----- DATA FOR PROCESSING -----
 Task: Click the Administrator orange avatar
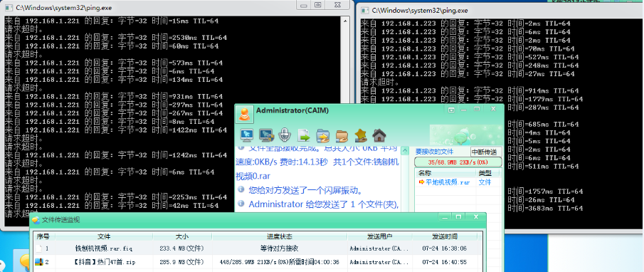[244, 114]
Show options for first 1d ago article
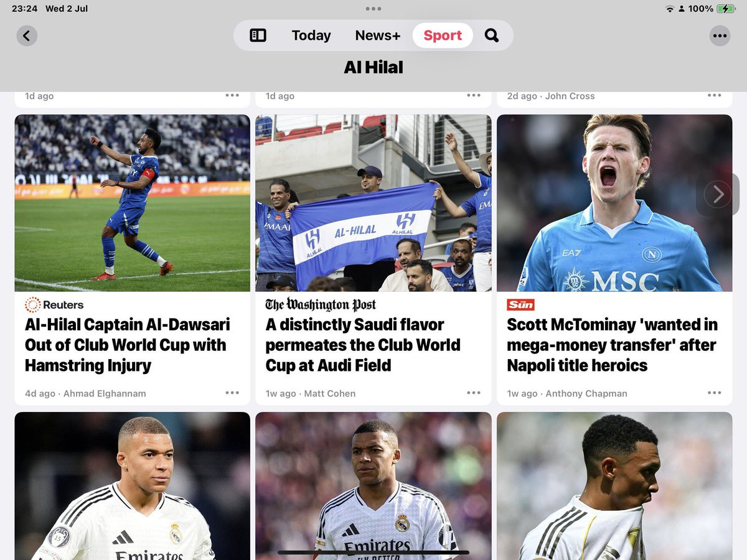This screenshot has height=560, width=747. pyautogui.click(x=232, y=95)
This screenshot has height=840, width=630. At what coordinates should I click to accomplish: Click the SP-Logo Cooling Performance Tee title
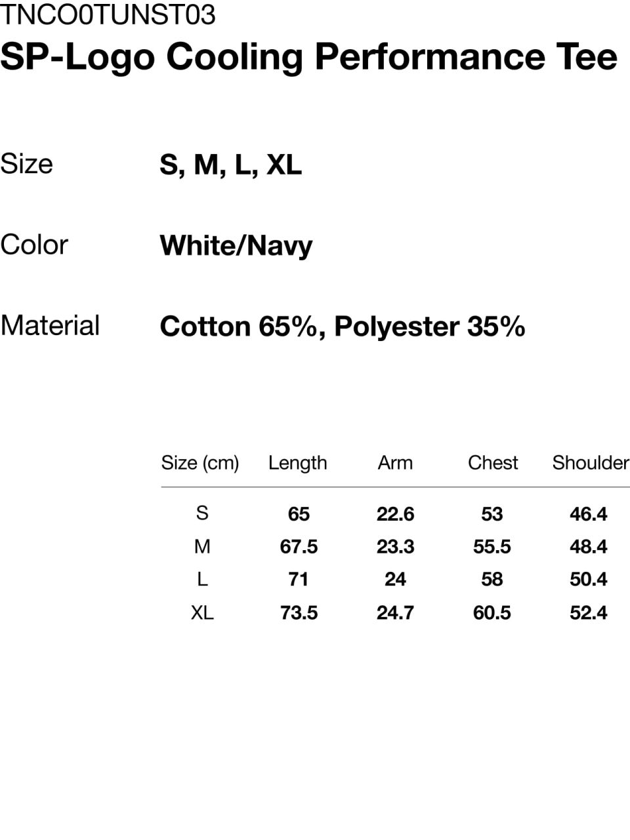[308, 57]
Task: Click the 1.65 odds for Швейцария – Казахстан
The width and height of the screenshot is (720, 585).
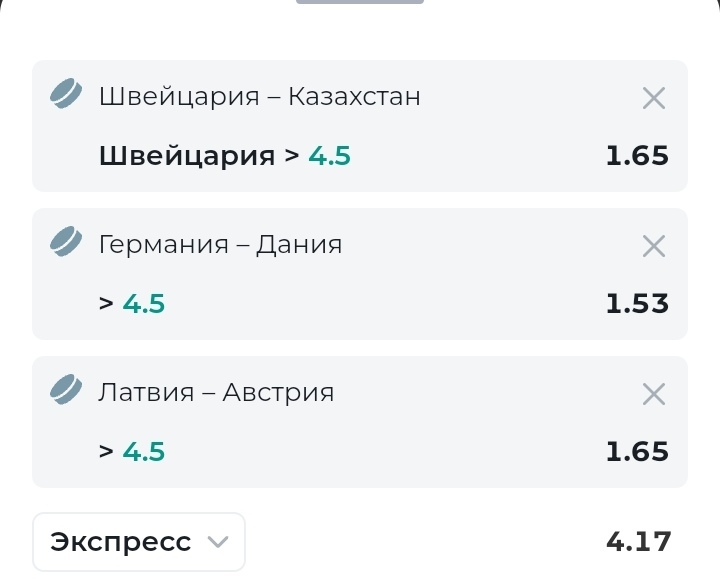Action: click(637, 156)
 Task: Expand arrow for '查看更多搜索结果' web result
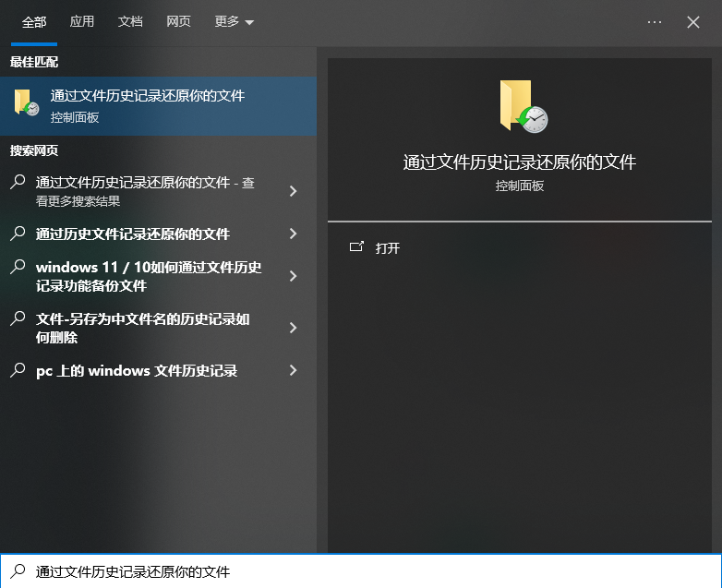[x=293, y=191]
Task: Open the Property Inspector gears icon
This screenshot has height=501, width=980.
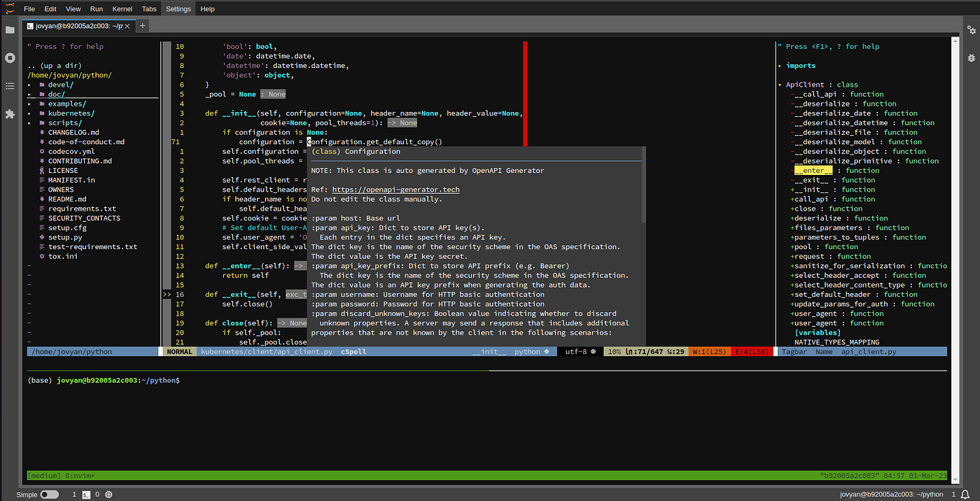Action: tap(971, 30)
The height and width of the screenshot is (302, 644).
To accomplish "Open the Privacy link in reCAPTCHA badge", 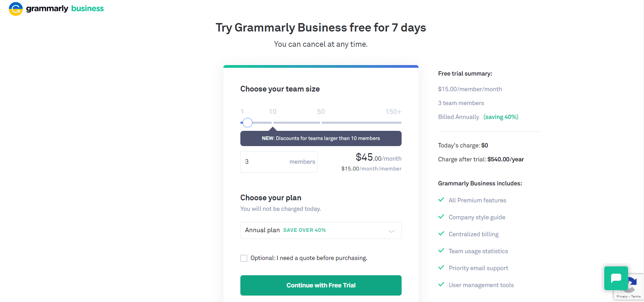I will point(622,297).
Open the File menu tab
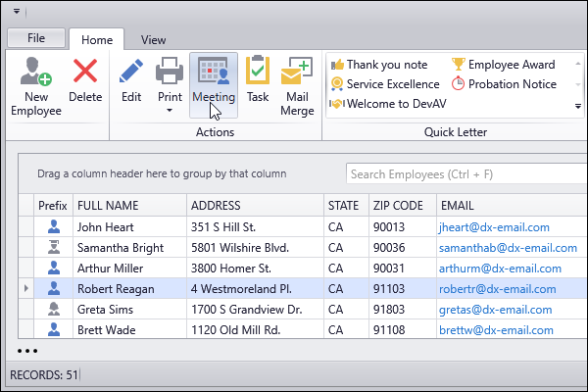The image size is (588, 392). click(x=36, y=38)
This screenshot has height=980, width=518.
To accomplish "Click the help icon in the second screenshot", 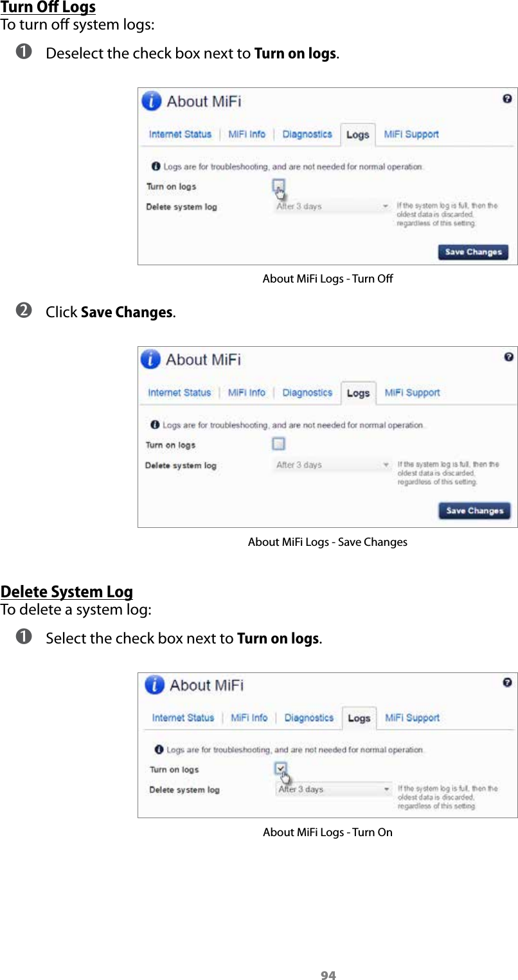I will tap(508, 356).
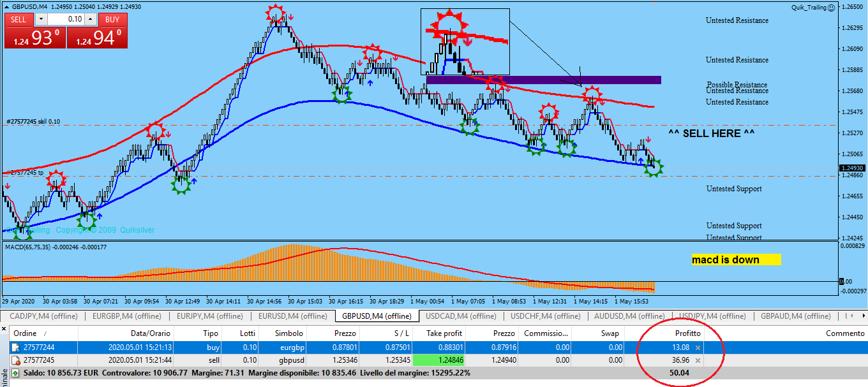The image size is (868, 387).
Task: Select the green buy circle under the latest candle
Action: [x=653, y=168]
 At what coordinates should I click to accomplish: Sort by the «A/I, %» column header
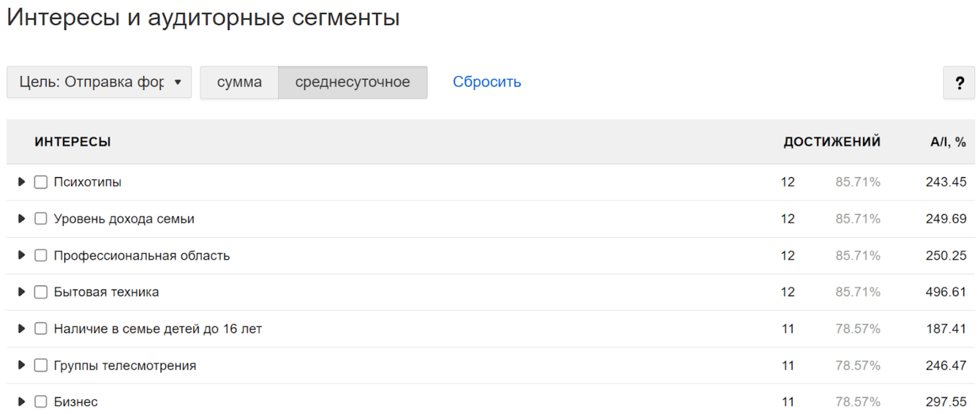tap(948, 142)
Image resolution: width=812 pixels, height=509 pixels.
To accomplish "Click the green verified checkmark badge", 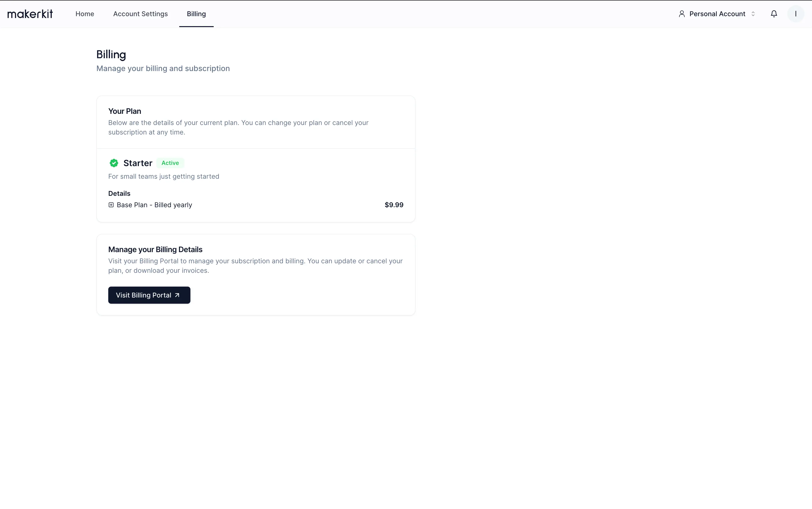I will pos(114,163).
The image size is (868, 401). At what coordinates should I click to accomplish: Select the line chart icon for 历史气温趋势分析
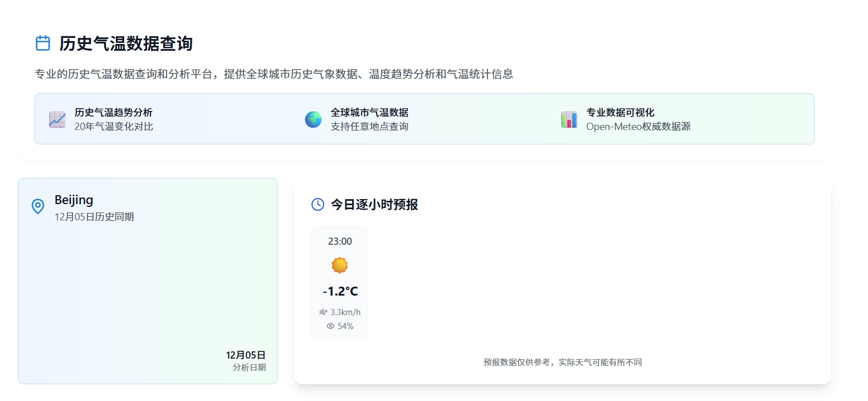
-----
EXERCISE DIRECTIONS => Starting at the line above that holds "Show options for first 1d ago article", return each line up to and including the one that holds "Task: Click the 1.65", exactly as written, minus any pictures.

THE COMPLETED TASK =>
Show options for first 1d ago article
This screenshot has height=560, width=747. pyautogui.click(x=232, y=95)
This screenshot has height=840, width=630. At what coordinates should I click to accomplish: Click the SP-Logo Cooling Performance Tee title
[308, 57]
Task: Click the 1.65 odds for Швейцария – Казахстан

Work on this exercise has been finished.